| Konu: | DÜNYA ROMANLAR GÜNÜ VE ÜLKEMİZDE YAŞAYAN ROMAN VATANDAŞLARIMIZIN SORUNLARI İLE BU SORUNLARIN ÇÖZÜMÜNE İLİŞKİN |
| Yasama Yılı: | 3 |
| Birleşim: | 89 |
| Tarih: | 09.04.2013 |
FERİT MEVLÜT ASLANOĞLU (İstanbul) - Sayın Başkan, çok değerli milletvekilleri; "İlla da Roman olsun, ister çamurdan?" Ne olursa olsun, o da Allah kuludur, o da insandır. Biz Romanlar "İlle de Roman olsun." diyoruz.

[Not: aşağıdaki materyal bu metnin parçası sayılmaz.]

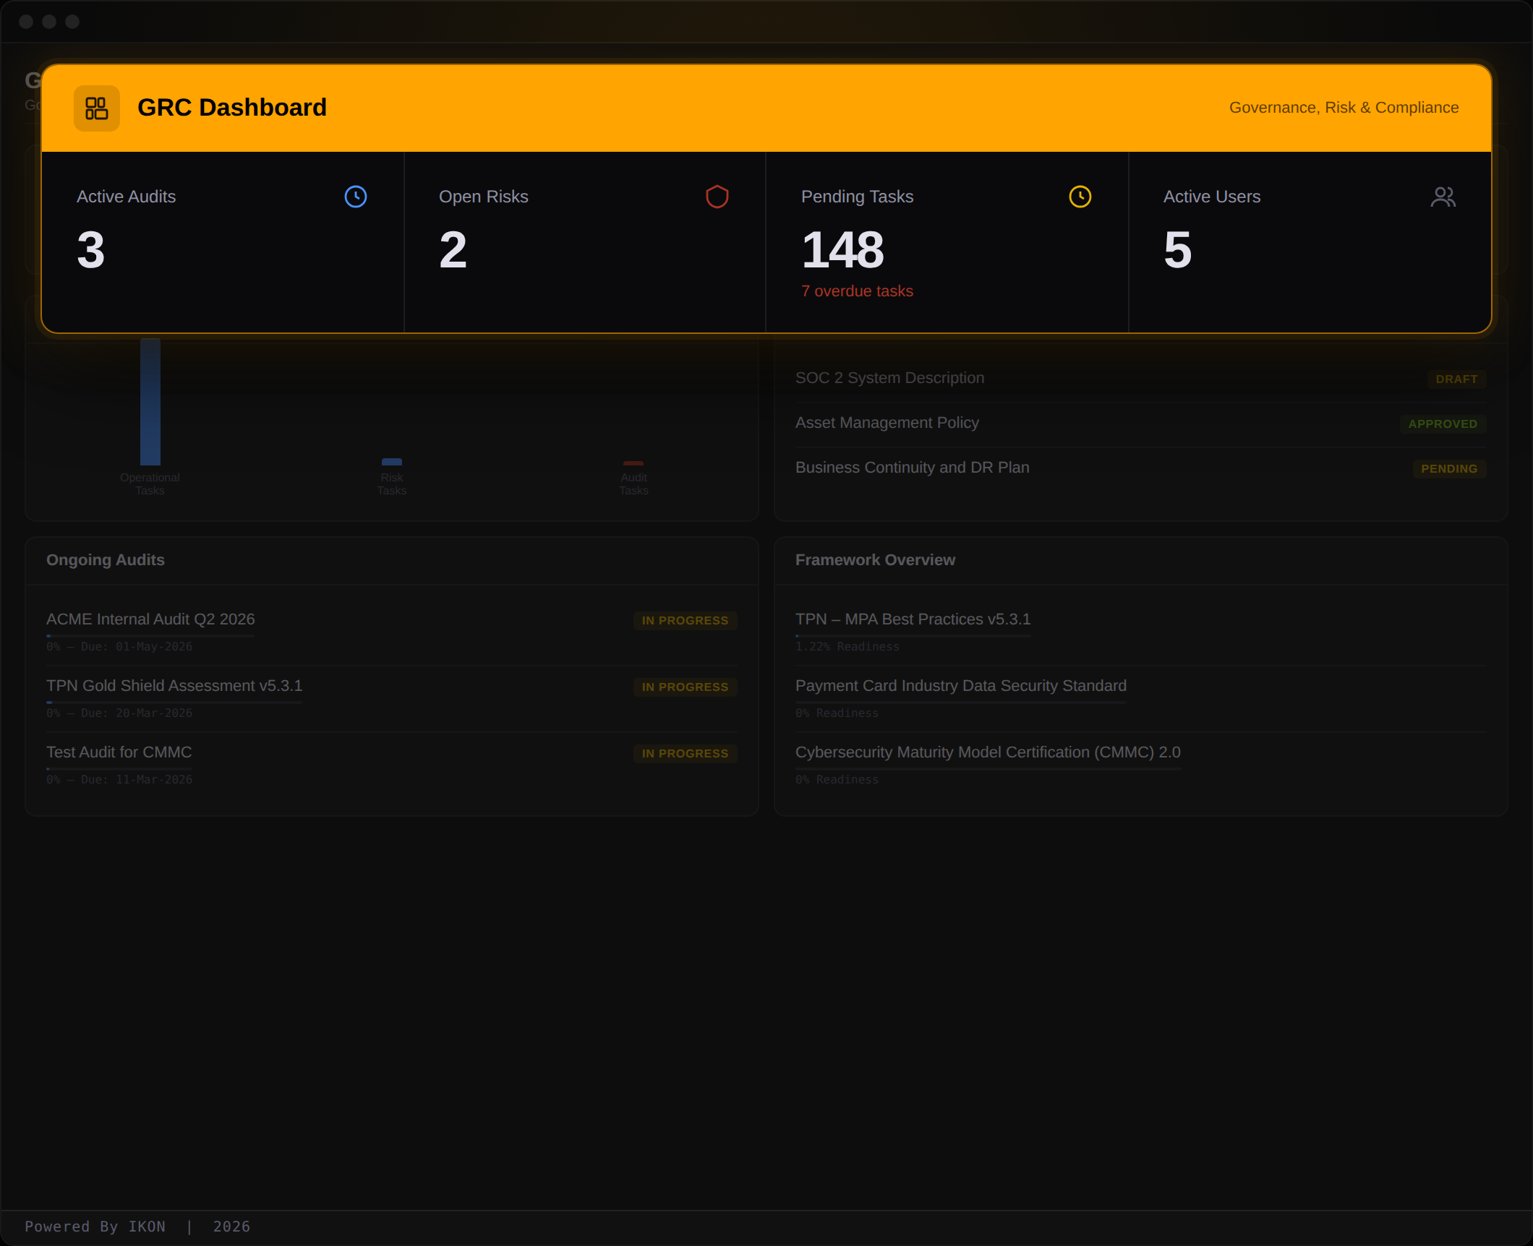Click the APPROVED badge on Asset Management Policy
The width and height of the screenshot is (1533, 1246).
point(1443,424)
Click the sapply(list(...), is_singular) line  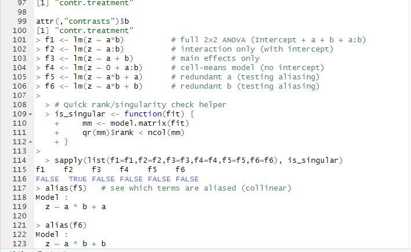click(198, 160)
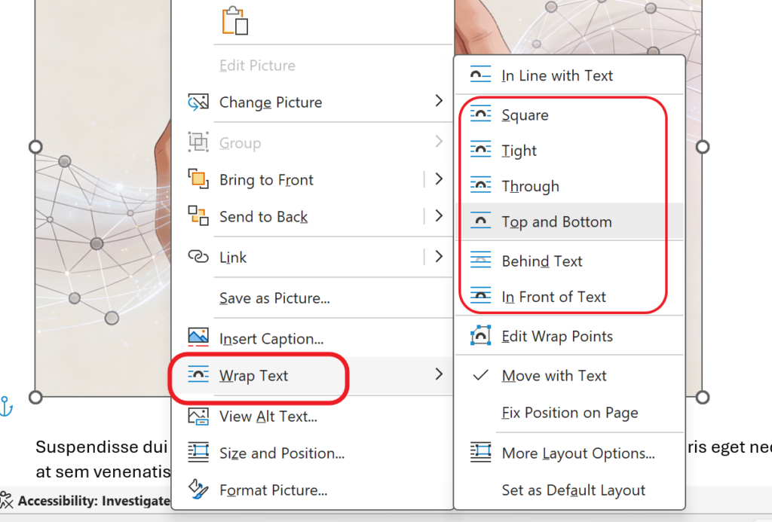Toggle the Move with Text option
The height and width of the screenshot is (522, 772).
coord(554,376)
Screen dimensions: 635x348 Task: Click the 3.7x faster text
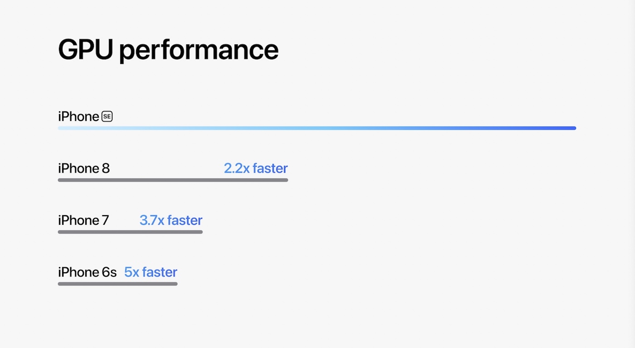(x=171, y=220)
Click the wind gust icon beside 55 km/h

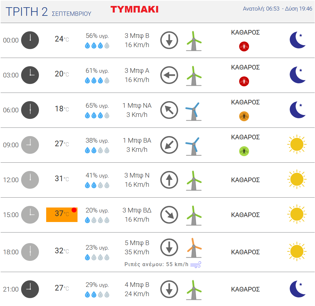(x=196, y=265)
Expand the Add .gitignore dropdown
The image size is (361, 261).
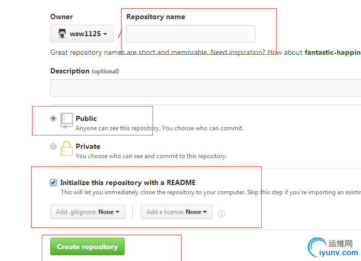tap(88, 212)
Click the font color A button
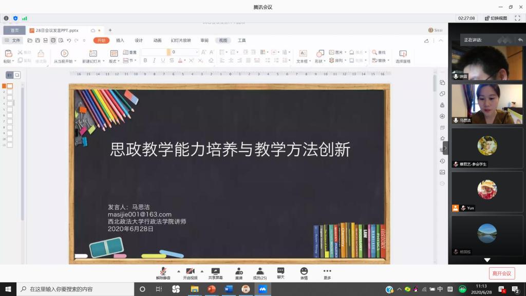 [x=181, y=61]
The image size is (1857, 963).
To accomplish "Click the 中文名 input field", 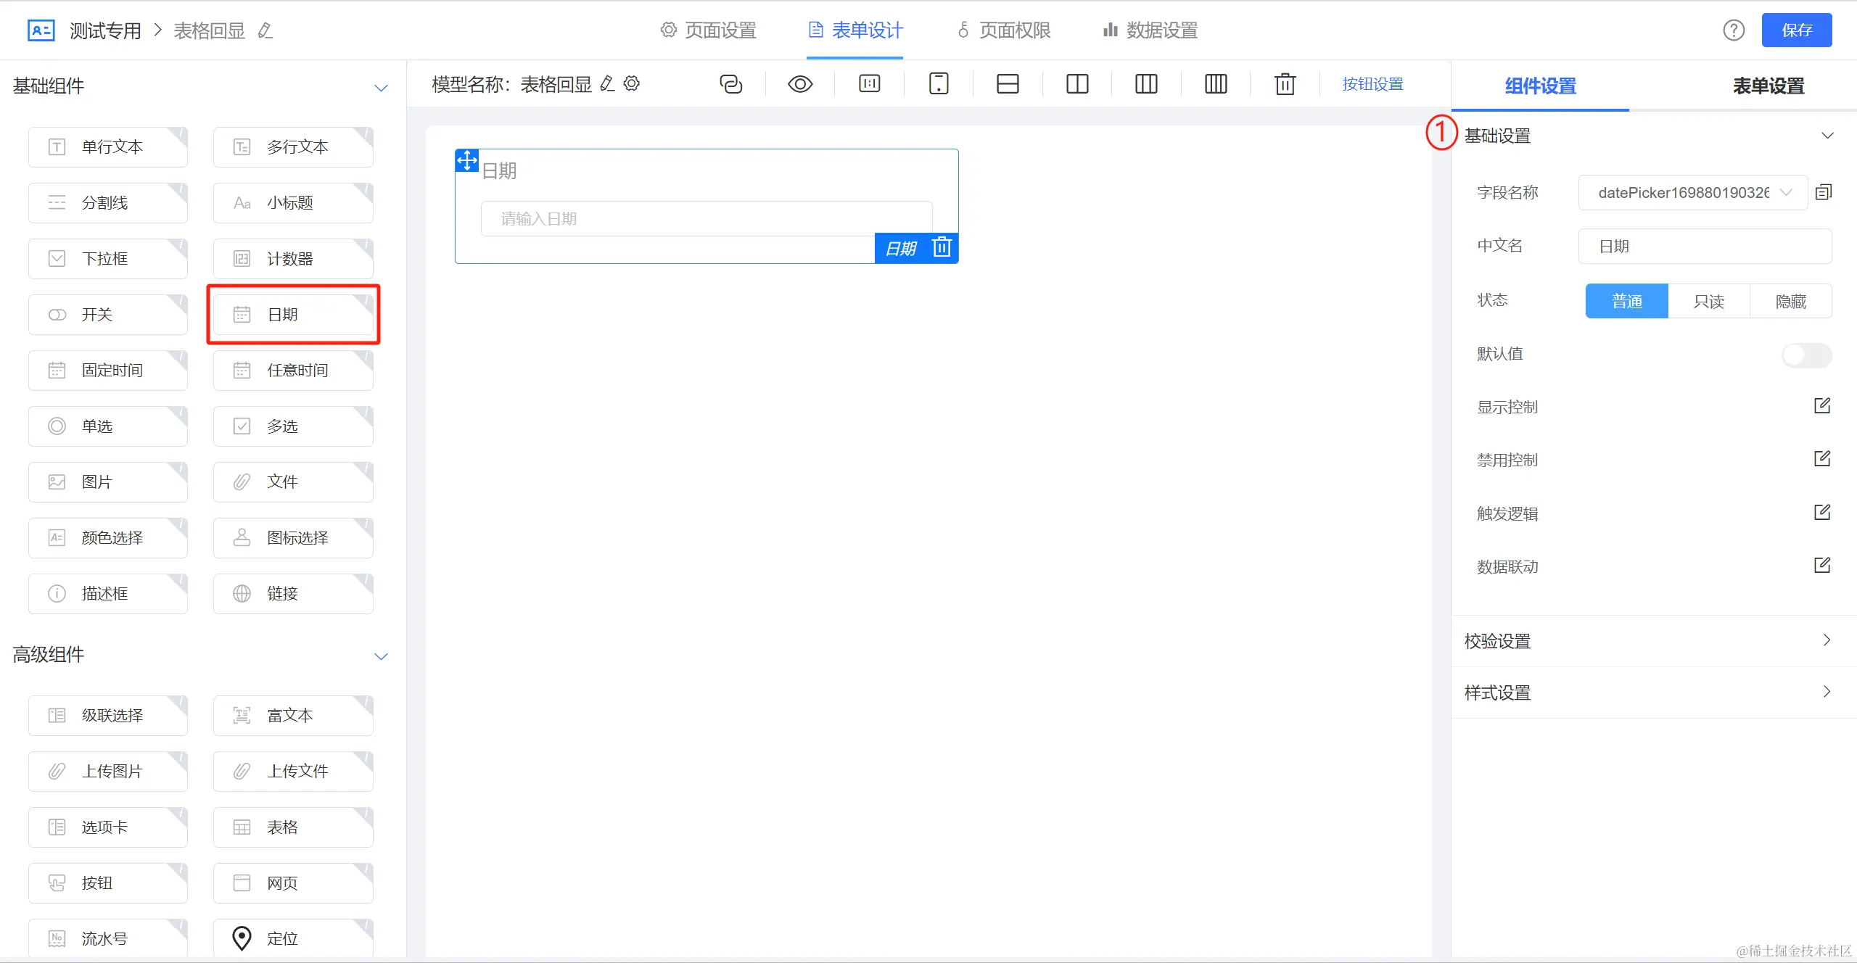I will pos(1705,247).
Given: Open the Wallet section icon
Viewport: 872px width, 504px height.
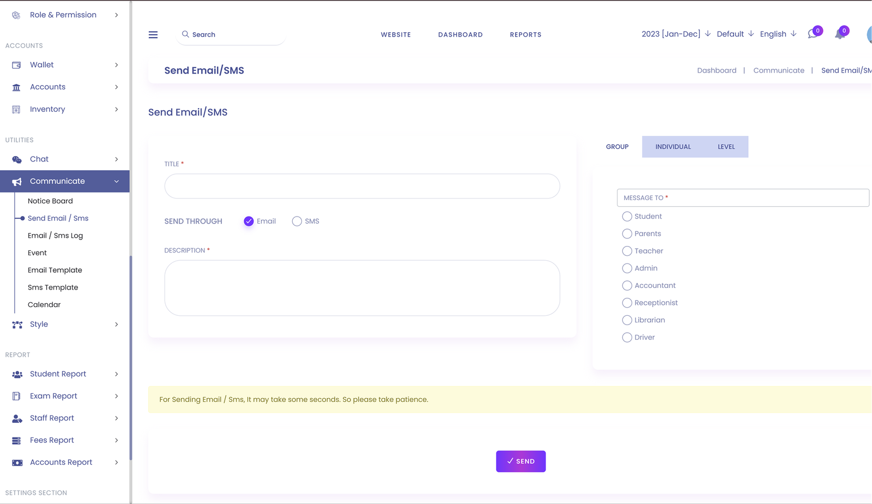Looking at the screenshot, I should [16, 64].
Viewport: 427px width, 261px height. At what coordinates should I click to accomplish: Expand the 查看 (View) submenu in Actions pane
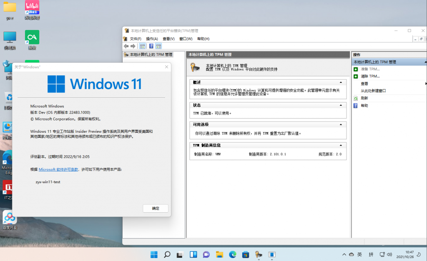[425, 84]
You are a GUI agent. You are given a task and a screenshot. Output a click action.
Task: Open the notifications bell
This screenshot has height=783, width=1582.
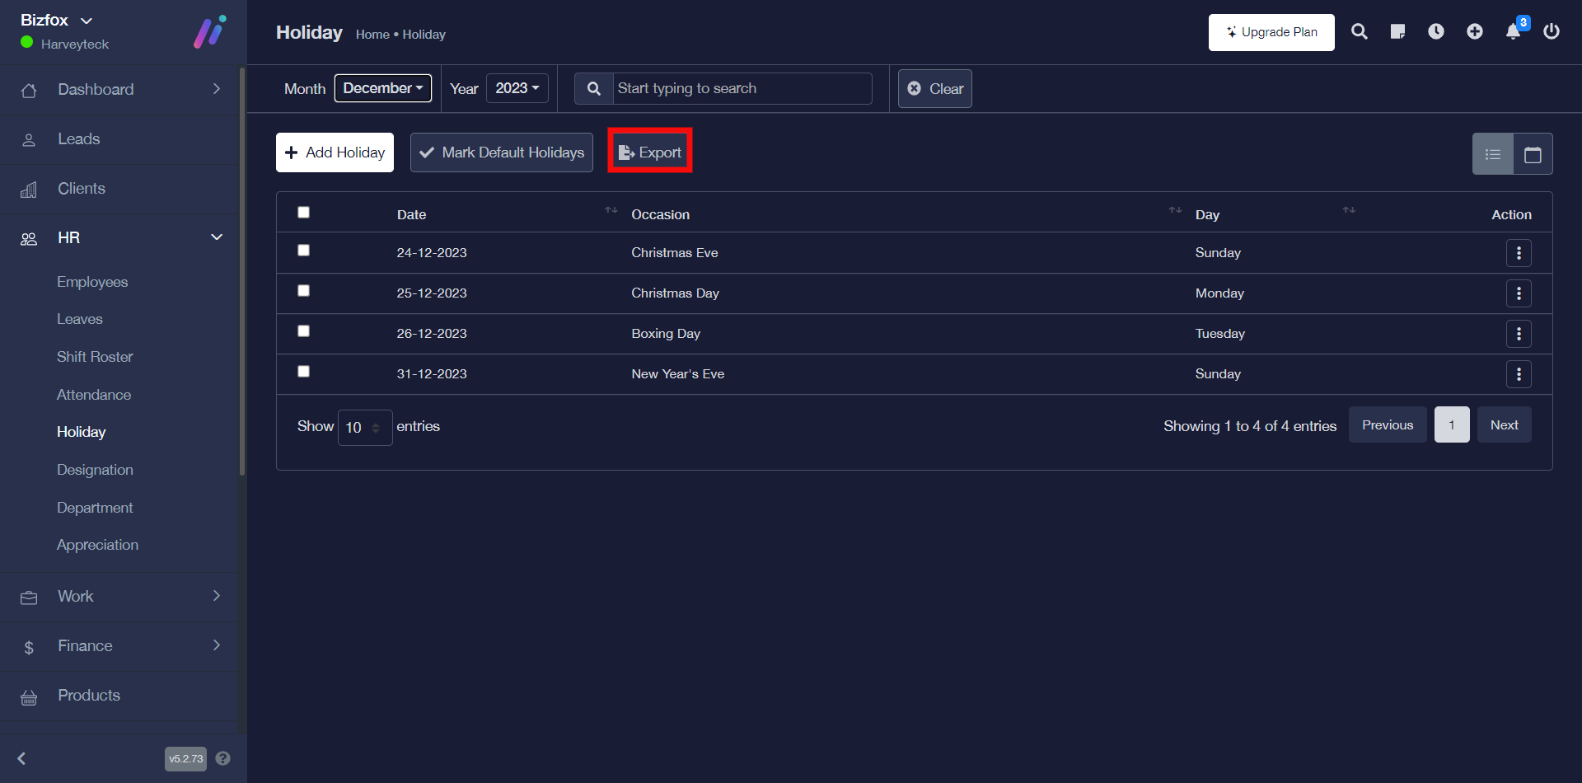(x=1514, y=32)
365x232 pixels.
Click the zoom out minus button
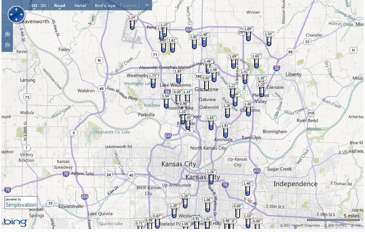tap(8, 45)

Biz de Allah kuluyuz, biz de insanız. (CHP sıralarından alkışlar)
Değerli milletvekilleri, bizler Balkanlardan göç etmişiz, Türkiye'nin her tarafına ekmeğimizi kazanmak için gitmişiz. Genelde batıdayız. İzmir'den İstanbul'a kadar olan coğrafi bölgede ekmeğimiz için yerleşmişiz. Ekmeğimizi sanatçılık yaparak, enstrüman çalarak veya çiçekçilik yaparak, gece sabahlara kadar veya sabahın dördünde kalkarak, çöplerden kâğıt toplayarak ekmeğimizi kazanıyoruz. Biz onurumuzu istiyoruz. Biz Türkiye'nin onurlu vatandaşlarıyız. Yıllardır, maalesef, devlet babanın hiçbir şefkati bize ışık vermedi, devlet babanın şefkatiyle hep aramıza bulutlar girdi, görmedik. Şefkat eli uzatılmadı. Yıllarca laflar konuşuldu. Her şey yapılmaya çalışıldı ama sonunda bir hiç.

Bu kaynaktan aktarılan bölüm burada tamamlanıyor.